* [Texto propuesto]:

=======

…Y FUERON FELICES Y… – Rafaela Domínguez Cozar

Por Rafela Domínguez Cozar

Hacía calor, aquel 24 de junio de 1973. Sólo habían pasado cuatro o cinco horas desde que me había casado y me encontraba en el Aeropuerto de Sevilla, era domingo y ese día no había vuelos en córdoba, dispuesta a coger un avión con destino al Aeropuerto de El Prat. Y quería pasar mi noche de novios en mi nuevo hogar.
Yo estaba en una nube, es decir, no me enteraba de nada. Muchos años fuera de casa, pero tenía poca o ninguna experiencia. Mi primer viaje en avión. Y mi primer día estrenando estado civil.
Mi madre me había comprado un vestido rojo, precioso, para “después de novia”, y un bolso blanco de una tienda carísima de Sevilla, a juego con los zapatos. Por otra parte, me había preparado un maletín de los que se llamaban” fin de semana”, en el que me había metido un par de mudas de ropa y lo más importante, un buen papelón de jamón, una bolsa de rosquillas de pan y una botella de vino fino de Montilla.

=======

* [Material proporcionado]:
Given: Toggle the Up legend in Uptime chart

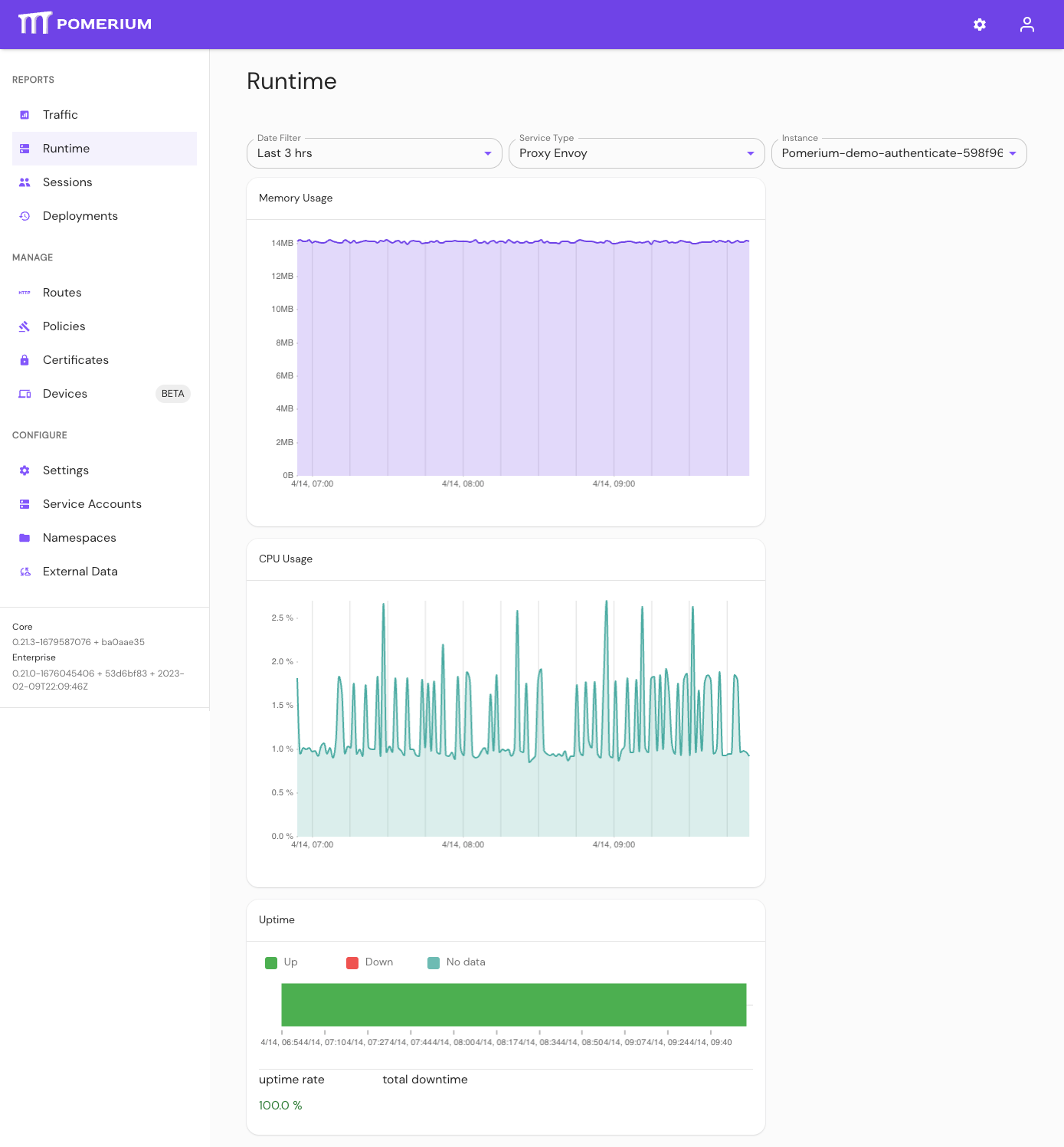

=======

* [Conjunto de tareas]:
[1] Actualiza el tramo del relato de la boda que va desde "Mi madre me" hasta "fino de Montilla.", poniendo "azul" en lugar de "rojo".
[2] Responde, según el relato de la boda:
(a) ¿En qué fecha tuvo lugar la boda?
(b) ¿Cuál era el aeropuerto de destino del avión?
(c) ¿Qué bebida iba en el maletín?

* [Respuestas del ejercicio]:
[1]
Mi madre me había comprado un vestido azul, precioso, para “después de novia”, y un bolso blanco de una tienda carísima de Sevilla, a juego con los zapatos. Por otra parte, me había preparado un maletín de los que se llamaban” fin de semana”, en el que me había metido un par de mudas de ropa y lo más importante, un buen papelón de jamón, una bolsa de rosquillas de pan y una botella de vino fino de Montilla.

[2]
(a) El 24 de junio de 1973.
(b) El Aeropuerto de El Prat.
(c) Una botella de vino fino de Montilla.